─── Records for the task

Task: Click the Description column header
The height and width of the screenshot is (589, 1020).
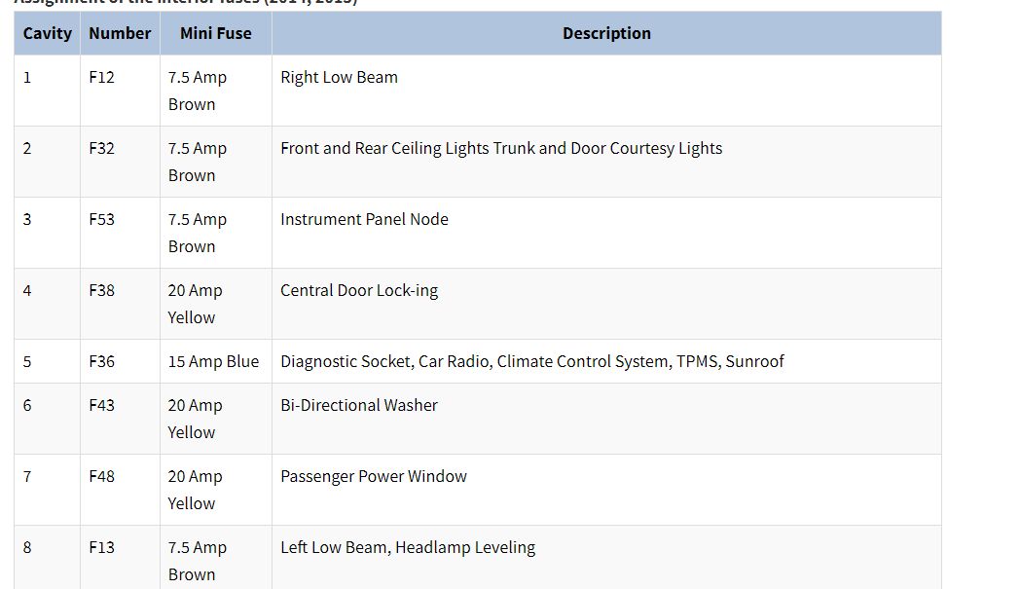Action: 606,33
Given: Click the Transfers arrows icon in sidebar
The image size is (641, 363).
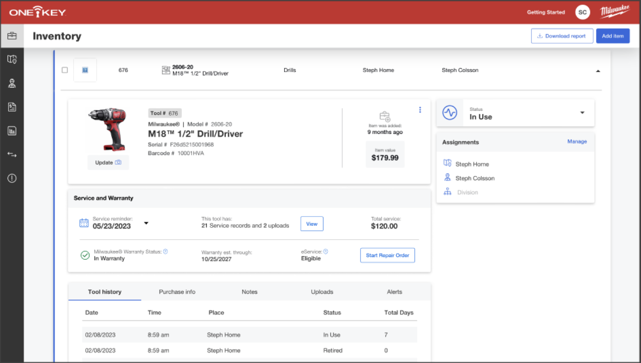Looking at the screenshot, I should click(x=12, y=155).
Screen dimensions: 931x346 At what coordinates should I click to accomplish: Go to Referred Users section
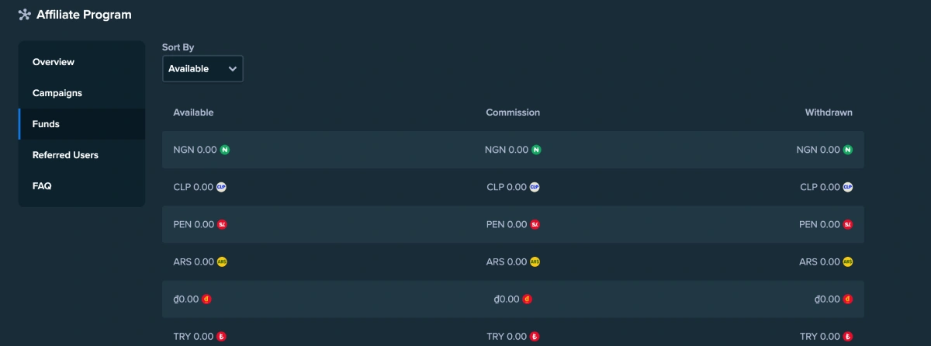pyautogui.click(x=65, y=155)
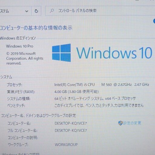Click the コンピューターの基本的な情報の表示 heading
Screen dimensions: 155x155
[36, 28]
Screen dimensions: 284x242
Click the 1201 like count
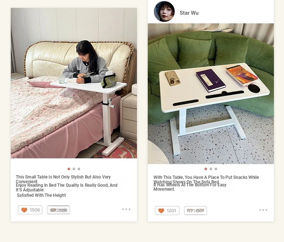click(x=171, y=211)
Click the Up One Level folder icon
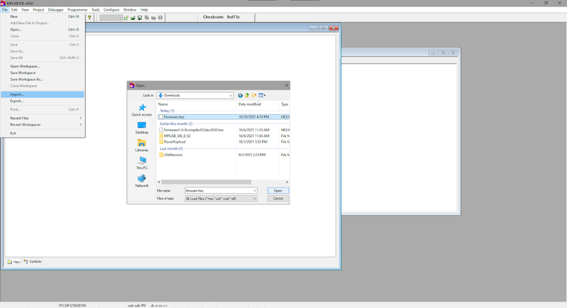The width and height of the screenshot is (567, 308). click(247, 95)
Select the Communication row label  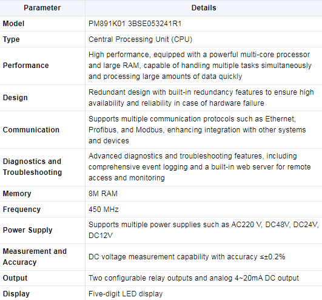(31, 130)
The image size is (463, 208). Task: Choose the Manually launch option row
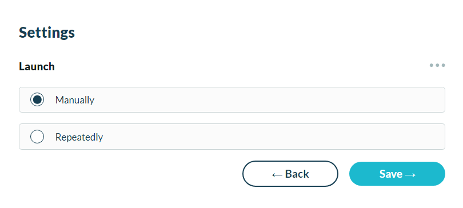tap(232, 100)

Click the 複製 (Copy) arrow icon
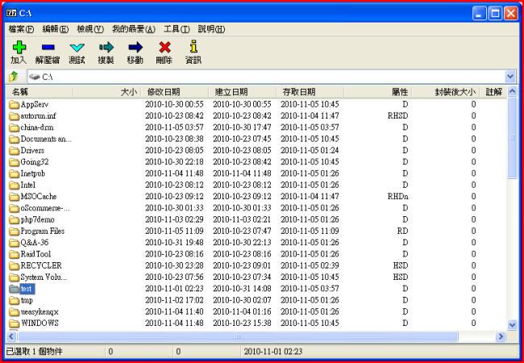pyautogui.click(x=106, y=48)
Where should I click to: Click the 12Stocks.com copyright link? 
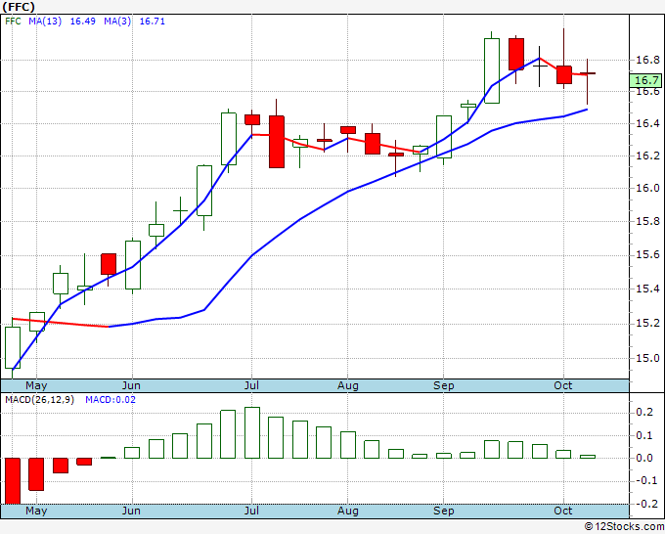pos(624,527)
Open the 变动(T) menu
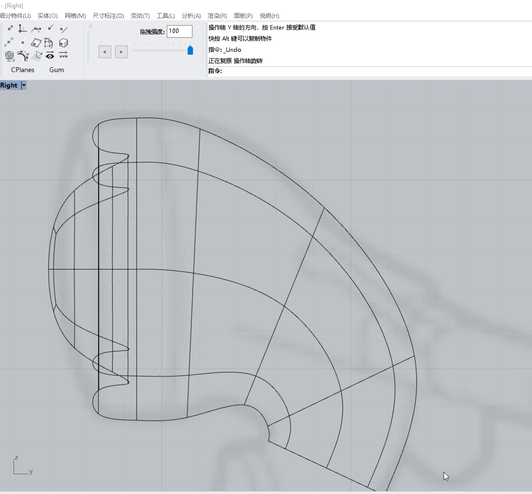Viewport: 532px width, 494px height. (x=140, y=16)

──────

The problem:
Retype exactly, please, the span from the line holding "Where should I" through the closing line of the data, both ends included, without the pictures.

Result of this task:
Where should I click to: Click the 12Stocks.com copyright link? 
pos(624,527)
Open the 变动(T) menu
Viewport: 532px width, 494px height. (x=140, y=16)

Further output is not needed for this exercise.